### Data provided
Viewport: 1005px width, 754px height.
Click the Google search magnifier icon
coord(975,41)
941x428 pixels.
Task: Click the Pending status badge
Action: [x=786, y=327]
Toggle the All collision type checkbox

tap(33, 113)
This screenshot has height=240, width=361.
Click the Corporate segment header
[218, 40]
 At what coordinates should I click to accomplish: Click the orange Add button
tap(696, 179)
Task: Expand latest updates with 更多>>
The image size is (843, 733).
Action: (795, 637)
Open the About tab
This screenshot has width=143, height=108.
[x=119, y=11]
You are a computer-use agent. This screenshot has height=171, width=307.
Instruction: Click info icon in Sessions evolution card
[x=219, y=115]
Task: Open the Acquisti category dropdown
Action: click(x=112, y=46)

### Task details
The reply should be a precise retyping of all the data.

### Solution below
Viewport: 1005px width, 754px height.
Click the Google search magnifier icon
coord(975,41)
941x428 pixels.
Task: Click the Pending status badge
Action: [x=786, y=327]
Toggle the All collision type checkbox

tap(33, 113)
This screenshot has height=240, width=361.
Click the Corporate segment header
[218, 40]
 At what coordinates should I click to accomplish: Click the orange Add button
tap(696, 179)
Task: Expand latest updates with 更多>>
The image size is (843, 733).
Action: (795, 637)
Open the About tab
This screenshot has width=143, height=108.
[x=119, y=11]
You are a computer-use agent. This screenshot has height=171, width=307.
Instruction: Click info icon in Sessions evolution card
[x=219, y=115]
Task: Open the Acquisti category dropdown
Action: click(x=112, y=46)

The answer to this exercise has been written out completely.